Final Exam Flashcards
Defining the Data Driven Marketing Strategy
Know yourself > know your customers > Segment your customers > Data driven marketing > build trust > keep score
Firms that “keep score”
Research shows that firms that ‘‘keep score’’ for marketing have significantly better financial and market performance compared with those that do not.
Road map for implementing data driven marketing
Design > Diagnosis > Opportunities > Tools > Process
80/20 Rule
Start by collecting the right data to get the quick win—ask what is the 20 percent of data that will give 80 percent of the value?
Metric #1 the essential awareness metric
Brand awareness = ability to recall a product or service
measured by asking for (product or service) what is the first (company or product) you think of? what other companies or products have you heard of?
Metric #2 the essential evaluative metric
Test drive = customer pretest of a product or service prior to purchase
Metric #3 the essential loyalty metric
Churn = percentage of existing customers who stop purchasing your products or services, often measured in a year, 90 days, or 30 days
Metric #4 The golden marketing metric
CSAT = Customer satisfaction measured by asking “would you recommend this product or service to a friend or colleague?”

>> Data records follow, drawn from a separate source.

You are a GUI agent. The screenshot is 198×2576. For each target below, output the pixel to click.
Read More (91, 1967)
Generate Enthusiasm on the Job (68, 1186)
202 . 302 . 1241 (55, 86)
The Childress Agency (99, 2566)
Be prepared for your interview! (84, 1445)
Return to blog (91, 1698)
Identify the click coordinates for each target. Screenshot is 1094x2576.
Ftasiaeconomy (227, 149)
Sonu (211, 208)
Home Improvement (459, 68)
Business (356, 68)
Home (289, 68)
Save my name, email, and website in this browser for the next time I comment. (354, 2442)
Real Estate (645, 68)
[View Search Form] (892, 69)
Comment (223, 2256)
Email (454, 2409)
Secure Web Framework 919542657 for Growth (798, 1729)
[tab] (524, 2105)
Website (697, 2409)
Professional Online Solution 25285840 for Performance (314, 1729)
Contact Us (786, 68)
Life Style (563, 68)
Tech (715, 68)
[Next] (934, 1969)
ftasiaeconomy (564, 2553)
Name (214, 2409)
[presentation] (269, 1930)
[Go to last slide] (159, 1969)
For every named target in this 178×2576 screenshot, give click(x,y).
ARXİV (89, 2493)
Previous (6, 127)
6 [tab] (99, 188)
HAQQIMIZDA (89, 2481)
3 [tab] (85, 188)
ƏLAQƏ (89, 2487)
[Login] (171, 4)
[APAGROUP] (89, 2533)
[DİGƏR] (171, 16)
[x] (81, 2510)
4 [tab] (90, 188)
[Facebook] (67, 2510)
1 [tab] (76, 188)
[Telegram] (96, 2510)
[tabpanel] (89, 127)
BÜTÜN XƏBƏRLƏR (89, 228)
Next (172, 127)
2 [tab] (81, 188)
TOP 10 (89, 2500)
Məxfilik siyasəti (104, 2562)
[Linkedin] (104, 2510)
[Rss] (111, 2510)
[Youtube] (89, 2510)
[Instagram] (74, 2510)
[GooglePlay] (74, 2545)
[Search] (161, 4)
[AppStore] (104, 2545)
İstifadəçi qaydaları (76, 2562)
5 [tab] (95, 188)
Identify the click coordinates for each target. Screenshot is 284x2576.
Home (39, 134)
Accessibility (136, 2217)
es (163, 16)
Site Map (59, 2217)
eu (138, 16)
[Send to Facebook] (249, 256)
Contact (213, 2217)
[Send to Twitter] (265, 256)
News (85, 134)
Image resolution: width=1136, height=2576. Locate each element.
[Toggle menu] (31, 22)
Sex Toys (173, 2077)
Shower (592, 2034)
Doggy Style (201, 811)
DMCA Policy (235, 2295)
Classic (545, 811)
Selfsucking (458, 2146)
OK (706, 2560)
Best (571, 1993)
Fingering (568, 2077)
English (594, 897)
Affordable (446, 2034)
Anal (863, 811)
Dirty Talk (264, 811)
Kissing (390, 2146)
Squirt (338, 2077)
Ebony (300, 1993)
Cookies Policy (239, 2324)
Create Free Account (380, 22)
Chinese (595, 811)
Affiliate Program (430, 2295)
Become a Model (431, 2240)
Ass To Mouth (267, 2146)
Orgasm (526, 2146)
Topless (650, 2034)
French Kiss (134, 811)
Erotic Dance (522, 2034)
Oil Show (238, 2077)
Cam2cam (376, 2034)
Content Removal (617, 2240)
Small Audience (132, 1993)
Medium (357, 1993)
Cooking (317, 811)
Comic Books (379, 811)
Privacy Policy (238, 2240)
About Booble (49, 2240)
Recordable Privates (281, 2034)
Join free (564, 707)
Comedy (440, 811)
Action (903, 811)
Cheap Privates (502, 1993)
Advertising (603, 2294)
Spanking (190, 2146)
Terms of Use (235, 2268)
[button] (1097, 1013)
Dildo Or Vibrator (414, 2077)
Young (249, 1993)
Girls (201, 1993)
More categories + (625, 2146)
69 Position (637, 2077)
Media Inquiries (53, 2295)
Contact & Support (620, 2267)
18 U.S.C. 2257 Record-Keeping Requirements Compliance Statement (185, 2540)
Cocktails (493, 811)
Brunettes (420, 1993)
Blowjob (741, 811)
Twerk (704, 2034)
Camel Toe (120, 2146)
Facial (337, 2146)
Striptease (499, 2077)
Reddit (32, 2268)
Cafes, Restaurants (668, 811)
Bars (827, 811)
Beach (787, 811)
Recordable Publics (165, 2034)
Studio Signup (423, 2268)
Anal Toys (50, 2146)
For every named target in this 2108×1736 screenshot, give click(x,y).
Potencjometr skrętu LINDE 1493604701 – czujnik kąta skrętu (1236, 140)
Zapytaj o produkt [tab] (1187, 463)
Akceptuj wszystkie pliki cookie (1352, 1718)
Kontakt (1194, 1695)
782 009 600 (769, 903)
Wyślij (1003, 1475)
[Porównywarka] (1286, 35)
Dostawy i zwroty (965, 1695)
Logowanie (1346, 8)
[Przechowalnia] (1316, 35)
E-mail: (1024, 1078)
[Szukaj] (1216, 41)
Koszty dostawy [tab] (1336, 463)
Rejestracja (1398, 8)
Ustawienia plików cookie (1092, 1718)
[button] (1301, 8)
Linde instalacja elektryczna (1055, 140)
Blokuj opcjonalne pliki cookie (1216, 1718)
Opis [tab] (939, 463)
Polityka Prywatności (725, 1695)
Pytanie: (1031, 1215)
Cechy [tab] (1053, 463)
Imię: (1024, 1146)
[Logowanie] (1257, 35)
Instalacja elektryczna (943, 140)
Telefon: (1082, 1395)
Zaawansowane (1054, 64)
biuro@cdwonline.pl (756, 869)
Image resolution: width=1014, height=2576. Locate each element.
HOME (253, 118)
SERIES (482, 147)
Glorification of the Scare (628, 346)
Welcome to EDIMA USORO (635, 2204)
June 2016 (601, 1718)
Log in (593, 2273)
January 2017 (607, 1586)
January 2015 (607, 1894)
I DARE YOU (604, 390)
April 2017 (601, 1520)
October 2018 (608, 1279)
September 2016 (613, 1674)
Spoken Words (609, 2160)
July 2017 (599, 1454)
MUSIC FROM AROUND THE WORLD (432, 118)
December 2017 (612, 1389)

Metric #5 the essential operational effectiveness metric
Take rate = percentage of customers accepting a marketing offer
= # of accepted offers/ # of contracts
The four essential financial metrics
6 Profit = revenue - cost
#7 NPV = Net present value
#8 IRR = Internal rate of return
#9 Payback = the time for a marketing investment to payback the cost of initiative
Metric #10 the essential customer value metric
CLTV= future value of a customer
Acquisition cost
AC = Cost per contact * number of contacts / number of accepted offers
AC = cost per contact / Take rate
NPV
NPV = PV-cost
So we are just calculating the benefit minus cost in each time period, which is just the profit metric #6, and discounting by the factors for the time value of money. This is the idea that the profit is worth less in the future.
IRR
IRR is technically calculated by setting the NPV equation to zero and solving for r = IRR
If IRR is greater than r, in principle, one should invest, and if IRR is less than r, then one should not.
Decision making from NPV, IRR, and payback
For management decisions, think NPV > 0 IRR > r, good; and NPV < 0 IRR < r, bad. Similarly, also think short payback, good; long payback, bad.